On February 28, Brownsburg filed with the trial court a Notice of Filing of the Agency Record. Attached to this filing was that portion of the agency record that had been provided to Brownsburg by the ISBE as of that date. The filing did not include portions of the record that had been preserved without transcript and delivered to Brownsburg via audio cassette tape and video cassette tape. That same day, the ISBE filed a Motion to Correct Errors and Vacate. The motion stated: "It was counsel's impression that the hearing set for February 15, 2005 was set by the Court to address [Brownsburg's] request to stay the agency order pending final determination[.]" Appellant's App. p. 86-87. The ISBE requested that the trial court
correct errors, vacate its Order entered herein on February 17, 2005, permit the [ISBE] to file an answer and affirmative defenses or other responsive pleading, provide [Brownsburg] with an opportunity to file the original or certified copy of the record of the administrative hearing below, the subject of the instant judicial review, and set a briefing schedule in which all parties are provided with the opportunity to submit dispositive motions and set forth their legal arguments in supporting briefs in which all parties can cite to the administrative record below in support of their position.
Id. at 87-88.
The ISBE filed its answer to Brownsburg's Petition on March 10. Then, because the trial court had failed to take any action on the ISBE's Motion to Correct Errors and Vacate within forty-five days, the motion was deemed denied, pursuant to Indiana Rule of Trial Procedure 53.3. On April 18, having received the remaining portions of the record from the ISBE, Brownsburg filed another Notice of Filing of the Agency Record. Thereafter, the ISBE filed its notice of appeal from both the trial court's Order After Preliminary Hearing and its denial of ISBE's motion to correct error, and the trial court entered an order indicating that it would take no further action in the case pending this appeal.

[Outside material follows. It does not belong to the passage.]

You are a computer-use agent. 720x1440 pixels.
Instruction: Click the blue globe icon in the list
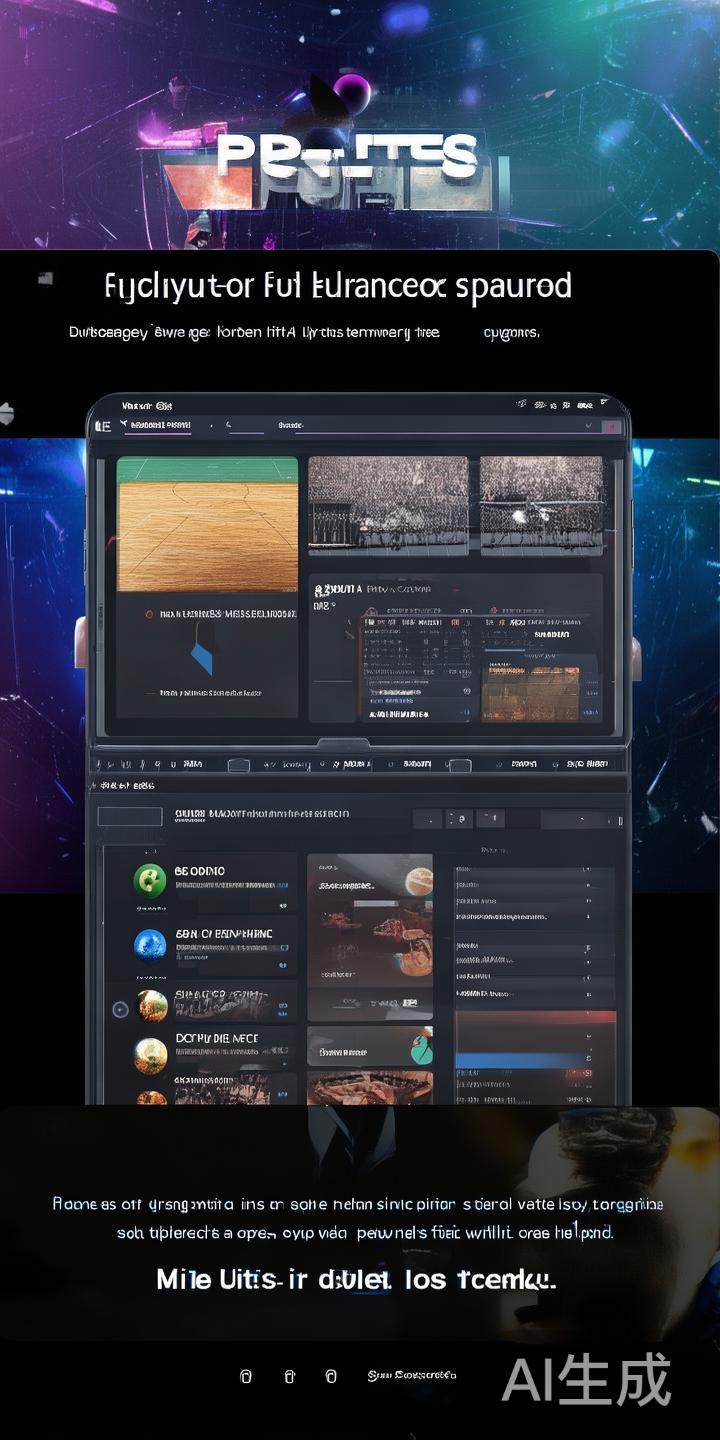pyautogui.click(x=150, y=944)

While the full agency record had not been filed by the time the trial court issued its order, Brownsburg did file the record within the time permitted by Indiana Code § 4-21.5-5-13, including two thirty-day extensions granted by the trial court. See Appellee's App. p. 202-205, 226-229. As such, this case is distinguishable from Indiana State Board of Education v. Brownsburg Community School Corp., 813 N.E.2d 330 (Ind.Ct.App. 2004), in which this Court found that the trial court did not have jurisdiction to rule on a petition for judicial review because the petitioner failed to either file the agency record or request an extension of time within the statutory time period. Indeed, the ISBE does not claim that the trial court did not have jurisdiction over Brownsburg's Petition at the time of its ruling.
Discussion and Decision
The ISBE contends that the trial court abused its discretion by failing to grant the ISBE's motion to correct error. Specifically, the ISBE argues that the trial court should have granted its motion to correct error because it believed that the February 15 hearing concerned the continuation of the previously granted stay and because "the premature decision of the trial court is contrary to the requirements of [the Administrative Orders and Procedures Act] and fundamental notions of due process[.]" Appellant's Br. p. 5. We agree that the requirements of due process were not met in this case.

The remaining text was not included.